The response that “Mint is working as designed” is a little surprising.
I want to emphasize that Mint is writing about 2 GB of data a day to MySQL for this site, but almost none of that data actually changes on each write. It’s updating an almost identical multi-KB “mint__config” database row over 100,000 times a day.
Our profiling shows that this single activity outweighs the rest of the site’s script/database load combined. During busy times, the simultaneous database UPDATEs can block each other, leading to measurable increases in script loading time. Database writes are extremely resource intensive compared to just running PHP code or doing database reads.

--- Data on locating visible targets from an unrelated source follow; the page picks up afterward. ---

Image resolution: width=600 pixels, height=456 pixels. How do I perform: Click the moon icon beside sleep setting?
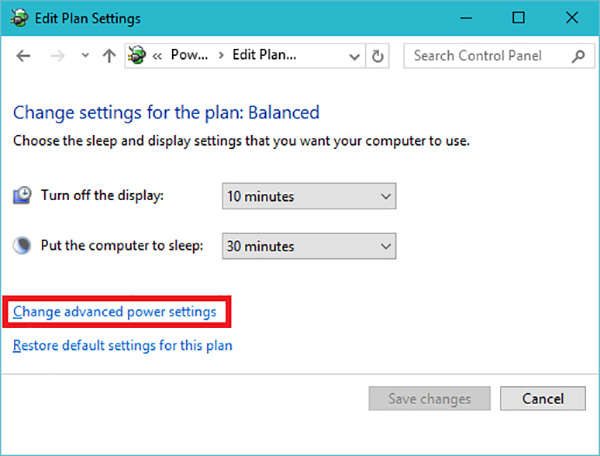23,246
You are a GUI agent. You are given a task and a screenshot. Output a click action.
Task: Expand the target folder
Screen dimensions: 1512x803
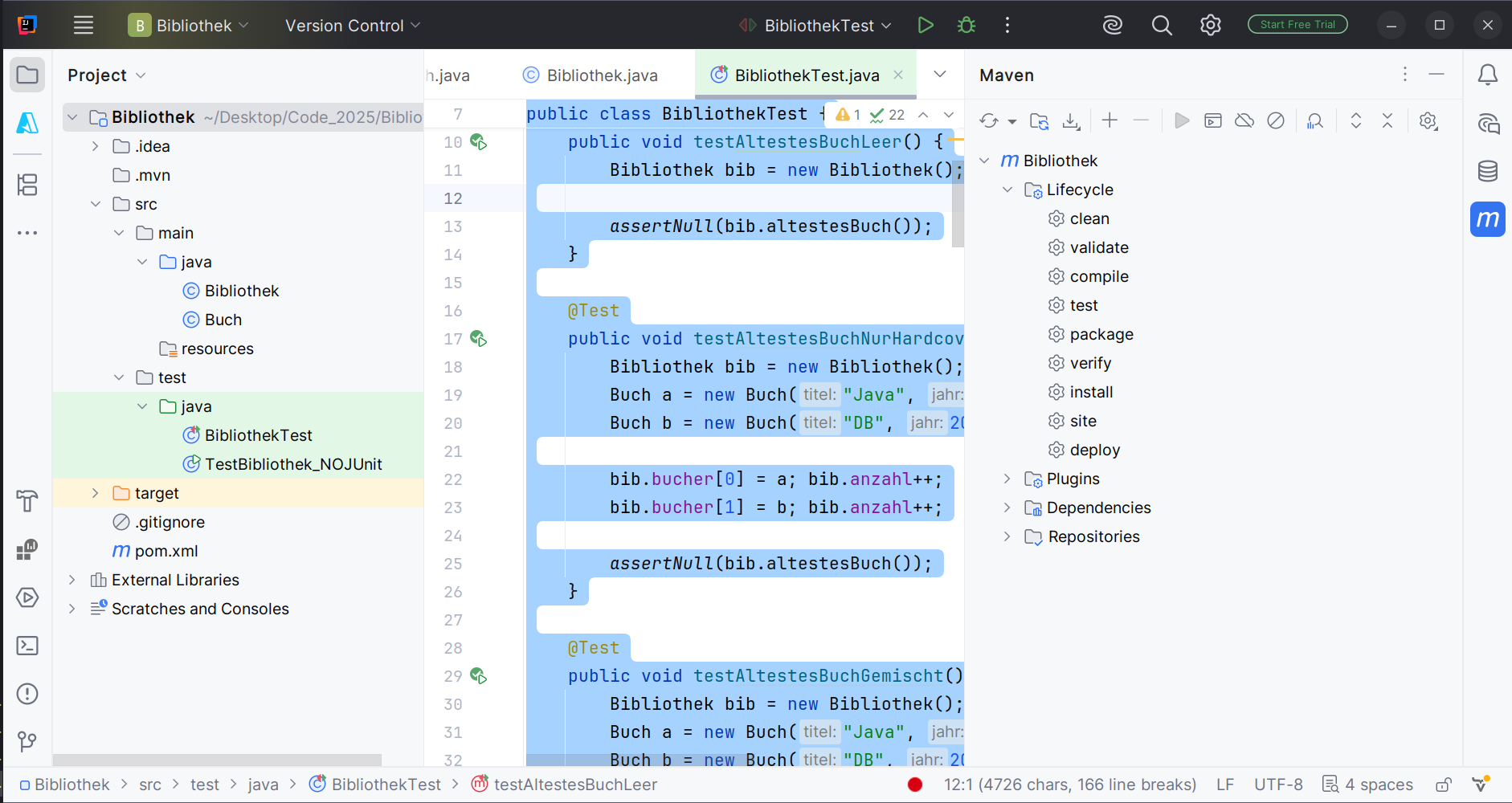95,493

While it’s not causing any actual problems (we can certainly “handle the load”), our customer has indicated that he’s concerned about maximizing site performance at the millisecond level, and this is by far the main performance bottleneck on a fairly complex site.
We’ve looked closely at what Mint is storing, and almost all of the row data is identical on each write. Are you saying that Mint is designed to rewrite several KB of almost entirely unchanging data to disk for every page view — including irrelevant data like the activation key — just to track a few bytes of changed data (such as total and unique visitors)?
If so, we think that makes Mint inappropriate for any site with more than a few tens of thousands of page views per day. When performance really matters, a system that performs gigabytes of unnecessary disk writes is not a good choice.
If one aggregate value changes — say, the number of unique visitors for this hour, or the number of visitors from France — then Mint should just update that data., not rewrite everything it knows about from scratch. It could use a smaller database row dedicated to each aggregate value, for example. This change would reduce the Mint resource usage dramatically.